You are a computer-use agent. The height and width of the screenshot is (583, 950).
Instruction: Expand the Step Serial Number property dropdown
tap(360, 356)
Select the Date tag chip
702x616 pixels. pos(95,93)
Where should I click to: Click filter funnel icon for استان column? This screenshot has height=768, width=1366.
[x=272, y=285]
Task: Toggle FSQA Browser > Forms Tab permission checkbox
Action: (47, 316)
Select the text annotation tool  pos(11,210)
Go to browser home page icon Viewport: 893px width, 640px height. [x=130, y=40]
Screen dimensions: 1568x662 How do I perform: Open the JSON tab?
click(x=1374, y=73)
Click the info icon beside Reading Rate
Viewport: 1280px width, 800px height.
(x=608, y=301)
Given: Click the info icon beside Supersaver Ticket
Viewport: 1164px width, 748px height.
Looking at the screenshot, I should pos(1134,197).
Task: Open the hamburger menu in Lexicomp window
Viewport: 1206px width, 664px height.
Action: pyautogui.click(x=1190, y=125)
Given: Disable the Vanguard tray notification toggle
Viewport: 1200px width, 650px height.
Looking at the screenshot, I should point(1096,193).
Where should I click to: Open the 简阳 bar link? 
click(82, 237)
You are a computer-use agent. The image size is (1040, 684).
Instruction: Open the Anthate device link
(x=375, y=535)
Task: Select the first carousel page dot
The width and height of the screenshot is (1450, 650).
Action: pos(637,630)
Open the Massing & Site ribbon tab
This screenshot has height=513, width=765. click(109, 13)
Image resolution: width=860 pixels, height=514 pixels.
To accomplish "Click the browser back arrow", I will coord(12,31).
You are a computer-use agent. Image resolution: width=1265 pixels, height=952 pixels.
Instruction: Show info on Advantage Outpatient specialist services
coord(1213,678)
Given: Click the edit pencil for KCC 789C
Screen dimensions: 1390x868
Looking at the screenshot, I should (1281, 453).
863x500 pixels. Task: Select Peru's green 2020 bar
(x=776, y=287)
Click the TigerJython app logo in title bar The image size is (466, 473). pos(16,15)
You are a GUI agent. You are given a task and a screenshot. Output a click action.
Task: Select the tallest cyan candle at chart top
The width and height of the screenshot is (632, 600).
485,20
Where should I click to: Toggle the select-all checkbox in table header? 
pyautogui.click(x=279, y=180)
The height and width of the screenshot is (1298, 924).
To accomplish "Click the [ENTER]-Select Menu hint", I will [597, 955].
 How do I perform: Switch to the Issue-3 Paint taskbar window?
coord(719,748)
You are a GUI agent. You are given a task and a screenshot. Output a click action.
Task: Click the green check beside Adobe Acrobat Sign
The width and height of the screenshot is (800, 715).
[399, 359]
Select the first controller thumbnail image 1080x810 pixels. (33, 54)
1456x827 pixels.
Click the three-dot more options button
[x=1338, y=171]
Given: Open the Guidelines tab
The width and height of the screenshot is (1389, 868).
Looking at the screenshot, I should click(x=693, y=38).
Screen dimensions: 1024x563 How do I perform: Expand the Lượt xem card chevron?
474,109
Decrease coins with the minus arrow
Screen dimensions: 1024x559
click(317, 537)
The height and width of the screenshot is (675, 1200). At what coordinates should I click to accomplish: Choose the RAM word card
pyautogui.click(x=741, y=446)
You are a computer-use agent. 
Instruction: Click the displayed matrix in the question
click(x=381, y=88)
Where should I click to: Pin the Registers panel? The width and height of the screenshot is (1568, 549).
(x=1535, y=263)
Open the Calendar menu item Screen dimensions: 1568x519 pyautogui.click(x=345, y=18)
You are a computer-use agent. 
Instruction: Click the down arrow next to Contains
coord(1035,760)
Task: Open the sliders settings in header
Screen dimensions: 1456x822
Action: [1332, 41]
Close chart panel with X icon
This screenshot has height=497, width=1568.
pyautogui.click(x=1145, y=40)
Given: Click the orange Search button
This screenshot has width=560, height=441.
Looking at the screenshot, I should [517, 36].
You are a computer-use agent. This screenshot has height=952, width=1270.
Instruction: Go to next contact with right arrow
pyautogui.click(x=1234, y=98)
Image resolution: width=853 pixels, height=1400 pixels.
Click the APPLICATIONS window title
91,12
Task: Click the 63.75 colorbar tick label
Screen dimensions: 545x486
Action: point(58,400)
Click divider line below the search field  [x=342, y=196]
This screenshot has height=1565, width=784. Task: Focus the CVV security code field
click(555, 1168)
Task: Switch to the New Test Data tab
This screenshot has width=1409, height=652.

> Activity:
Copy the entries above exactly, but only from the line holding "The height and width of the screenshot is (675, 1200)." through the line holding "Given: Click the orange Search button", both included.

> Solution:
The height and width of the screenshot is (675, 1200). At what coordinates should I click to accomplish: Choose the RAM word card
pyautogui.click(x=741, y=446)
You are a computer-use agent. 
Instruction: Click the displayed matrix in the question
click(x=381, y=88)
Where should I click to: Pin the Registers panel? The width and height of the screenshot is (1568, 549).
(x=1535, y=263)
Open the Calendar menu item Screen dimensions: 1568x519 pyautogui.click(x=345, y=18)
You are a computer-use agent. 
Instruction: Click the down arrow next to Contains
coord(1035,760)
Task: Open the sliders settings in header
Screen dimensions: 1456x822
Action: [1332, 41]
Close chart panel with X icon
This screenshot has height=497, width=1568.
pyautogui.click(x=1145, y=40)
Given: Click the orange Search button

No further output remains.